Pressure on Spanish bonds eased again today following the ECB's intervention in the market as part of efforts to control the eurozone debt crisis.
As the market opened, the rate of return demanded by investors in the Spanish 10-year bond stood at 4.983%, dropping from 5.138% at the close of business yesterday. "The debt market has stabilised in Europe this morning and that has been good news," Salgado said.
The Minister also emphasized how Spain's public debt, standing at 63.6% of GDP, is way under the EU average of 80% of GDP.
However the markets are concerned that Spain's annual public deficit, coming in at 9.2% of GDP for 2010, was far in excess of the EU's 3% limit. The government has promised to cut the deficit to 6% of GDP this year, 4% next year and 3% the following year, but many analysts see this as overly optimistic.
|---|
- EXERCISE 1
According to the report on Spanish bonds, what share of GDP was Spain's annual public deficit for 2010?
- EXERCISE 2
Pick up the report on Spanish bonds after its last sentence and keep writing it.

Stored data
|---|
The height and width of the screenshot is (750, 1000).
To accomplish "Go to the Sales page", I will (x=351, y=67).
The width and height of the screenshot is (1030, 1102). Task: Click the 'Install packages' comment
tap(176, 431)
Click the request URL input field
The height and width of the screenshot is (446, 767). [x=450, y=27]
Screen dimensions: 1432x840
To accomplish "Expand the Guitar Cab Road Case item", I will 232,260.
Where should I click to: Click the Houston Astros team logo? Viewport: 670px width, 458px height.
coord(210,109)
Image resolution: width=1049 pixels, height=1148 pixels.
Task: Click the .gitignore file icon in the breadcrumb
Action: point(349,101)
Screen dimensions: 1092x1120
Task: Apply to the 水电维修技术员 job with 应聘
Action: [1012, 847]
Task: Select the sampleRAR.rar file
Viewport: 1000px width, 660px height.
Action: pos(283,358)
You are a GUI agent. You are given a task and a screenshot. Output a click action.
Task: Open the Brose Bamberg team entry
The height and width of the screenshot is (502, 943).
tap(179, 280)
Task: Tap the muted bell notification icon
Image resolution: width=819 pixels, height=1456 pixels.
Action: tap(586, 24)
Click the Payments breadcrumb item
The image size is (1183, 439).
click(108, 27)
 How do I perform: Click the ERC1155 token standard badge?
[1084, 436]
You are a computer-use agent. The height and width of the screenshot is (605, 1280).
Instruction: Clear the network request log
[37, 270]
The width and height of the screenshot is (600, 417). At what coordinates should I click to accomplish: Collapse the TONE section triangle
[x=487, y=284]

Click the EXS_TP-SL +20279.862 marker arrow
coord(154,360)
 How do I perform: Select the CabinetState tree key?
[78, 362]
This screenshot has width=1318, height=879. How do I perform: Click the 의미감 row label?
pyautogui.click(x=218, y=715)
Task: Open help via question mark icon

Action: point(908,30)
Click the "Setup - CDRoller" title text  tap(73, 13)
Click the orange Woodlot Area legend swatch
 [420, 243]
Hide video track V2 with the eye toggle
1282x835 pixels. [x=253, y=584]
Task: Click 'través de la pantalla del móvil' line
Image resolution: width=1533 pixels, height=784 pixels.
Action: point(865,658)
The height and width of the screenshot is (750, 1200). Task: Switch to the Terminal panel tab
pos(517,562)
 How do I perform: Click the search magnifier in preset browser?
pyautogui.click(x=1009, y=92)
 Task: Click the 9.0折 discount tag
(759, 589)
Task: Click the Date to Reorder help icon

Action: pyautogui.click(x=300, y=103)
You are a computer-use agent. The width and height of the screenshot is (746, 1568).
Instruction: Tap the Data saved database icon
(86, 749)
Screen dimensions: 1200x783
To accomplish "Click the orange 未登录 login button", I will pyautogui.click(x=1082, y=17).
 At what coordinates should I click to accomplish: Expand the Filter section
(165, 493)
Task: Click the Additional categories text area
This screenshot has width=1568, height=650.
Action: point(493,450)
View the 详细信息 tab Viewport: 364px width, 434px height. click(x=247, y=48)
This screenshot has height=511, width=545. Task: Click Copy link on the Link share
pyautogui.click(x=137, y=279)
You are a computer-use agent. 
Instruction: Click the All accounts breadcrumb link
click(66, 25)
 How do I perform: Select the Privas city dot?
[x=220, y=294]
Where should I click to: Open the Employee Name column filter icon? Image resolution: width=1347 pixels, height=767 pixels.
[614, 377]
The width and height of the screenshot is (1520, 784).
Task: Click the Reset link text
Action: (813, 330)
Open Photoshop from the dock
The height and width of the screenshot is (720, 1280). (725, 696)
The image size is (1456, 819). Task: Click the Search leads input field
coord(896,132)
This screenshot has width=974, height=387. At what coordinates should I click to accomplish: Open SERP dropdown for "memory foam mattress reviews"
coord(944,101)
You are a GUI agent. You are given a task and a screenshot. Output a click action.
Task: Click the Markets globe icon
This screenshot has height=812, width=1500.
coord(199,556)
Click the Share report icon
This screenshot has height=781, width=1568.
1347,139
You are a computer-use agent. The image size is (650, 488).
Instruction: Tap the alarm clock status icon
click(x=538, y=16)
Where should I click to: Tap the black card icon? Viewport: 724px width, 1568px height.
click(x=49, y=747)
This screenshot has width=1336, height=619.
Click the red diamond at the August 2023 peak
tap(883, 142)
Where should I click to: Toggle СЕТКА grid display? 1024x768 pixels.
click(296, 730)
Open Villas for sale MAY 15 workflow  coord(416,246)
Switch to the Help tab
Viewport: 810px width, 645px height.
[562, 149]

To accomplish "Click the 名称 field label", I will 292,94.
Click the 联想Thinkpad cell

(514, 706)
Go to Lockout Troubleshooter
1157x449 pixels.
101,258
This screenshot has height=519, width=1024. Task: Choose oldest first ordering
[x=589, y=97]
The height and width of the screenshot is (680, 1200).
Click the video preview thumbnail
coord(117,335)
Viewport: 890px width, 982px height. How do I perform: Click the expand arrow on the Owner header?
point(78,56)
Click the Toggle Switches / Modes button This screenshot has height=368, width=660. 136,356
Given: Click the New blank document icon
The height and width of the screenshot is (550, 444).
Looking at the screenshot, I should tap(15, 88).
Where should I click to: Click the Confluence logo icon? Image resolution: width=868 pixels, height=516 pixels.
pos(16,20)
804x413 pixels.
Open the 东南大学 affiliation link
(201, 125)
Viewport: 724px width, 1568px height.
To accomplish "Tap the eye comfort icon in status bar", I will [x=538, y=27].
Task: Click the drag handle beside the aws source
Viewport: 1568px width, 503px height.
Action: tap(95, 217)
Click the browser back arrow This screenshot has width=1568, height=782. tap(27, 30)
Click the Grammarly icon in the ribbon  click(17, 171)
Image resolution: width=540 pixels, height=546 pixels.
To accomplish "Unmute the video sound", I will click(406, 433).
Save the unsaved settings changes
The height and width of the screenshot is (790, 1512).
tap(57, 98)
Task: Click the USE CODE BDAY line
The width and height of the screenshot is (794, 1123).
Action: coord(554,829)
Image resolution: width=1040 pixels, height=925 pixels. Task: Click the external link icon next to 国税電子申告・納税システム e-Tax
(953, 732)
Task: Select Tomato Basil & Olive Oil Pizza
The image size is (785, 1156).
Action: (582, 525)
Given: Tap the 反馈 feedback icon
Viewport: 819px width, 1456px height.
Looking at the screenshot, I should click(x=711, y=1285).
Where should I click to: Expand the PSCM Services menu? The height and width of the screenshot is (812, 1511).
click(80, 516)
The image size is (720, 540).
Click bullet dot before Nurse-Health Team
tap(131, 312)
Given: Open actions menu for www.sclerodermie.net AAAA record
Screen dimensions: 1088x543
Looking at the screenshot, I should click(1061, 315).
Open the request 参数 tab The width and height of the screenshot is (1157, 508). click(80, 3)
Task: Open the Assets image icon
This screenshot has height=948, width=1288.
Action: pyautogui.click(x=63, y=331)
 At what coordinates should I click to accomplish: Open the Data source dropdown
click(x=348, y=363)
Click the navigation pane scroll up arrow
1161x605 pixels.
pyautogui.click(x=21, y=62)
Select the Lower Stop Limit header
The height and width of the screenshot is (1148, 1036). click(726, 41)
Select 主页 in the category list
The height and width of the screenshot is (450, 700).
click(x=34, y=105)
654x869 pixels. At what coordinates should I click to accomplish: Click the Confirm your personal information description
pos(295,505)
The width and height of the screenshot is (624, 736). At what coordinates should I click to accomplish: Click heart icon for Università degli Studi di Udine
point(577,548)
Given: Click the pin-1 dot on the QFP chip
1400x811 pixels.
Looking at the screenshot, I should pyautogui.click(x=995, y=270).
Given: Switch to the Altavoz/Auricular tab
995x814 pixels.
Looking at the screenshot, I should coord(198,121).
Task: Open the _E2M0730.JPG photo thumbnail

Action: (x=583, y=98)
|---|
- ANSWER BOX 1
9.2% of GDP

- ANSWER BOX 2
A European 'Crisis meeting' is due to be held during early September, where EU leaders will discus the situation.
She defended the proposals that were announced over the weekends to raise €4.9 billion this year by changing the schedule of advance tax payments by large corporations, and by making savings in the Health Service by undertaking to purchase generic pharmaceuticals as opposed to expensive brands.
The Spanish public had their tax for the year withheld in monthly instalments, and it is therefore reasonable to request that larger corporations do likewise, she said.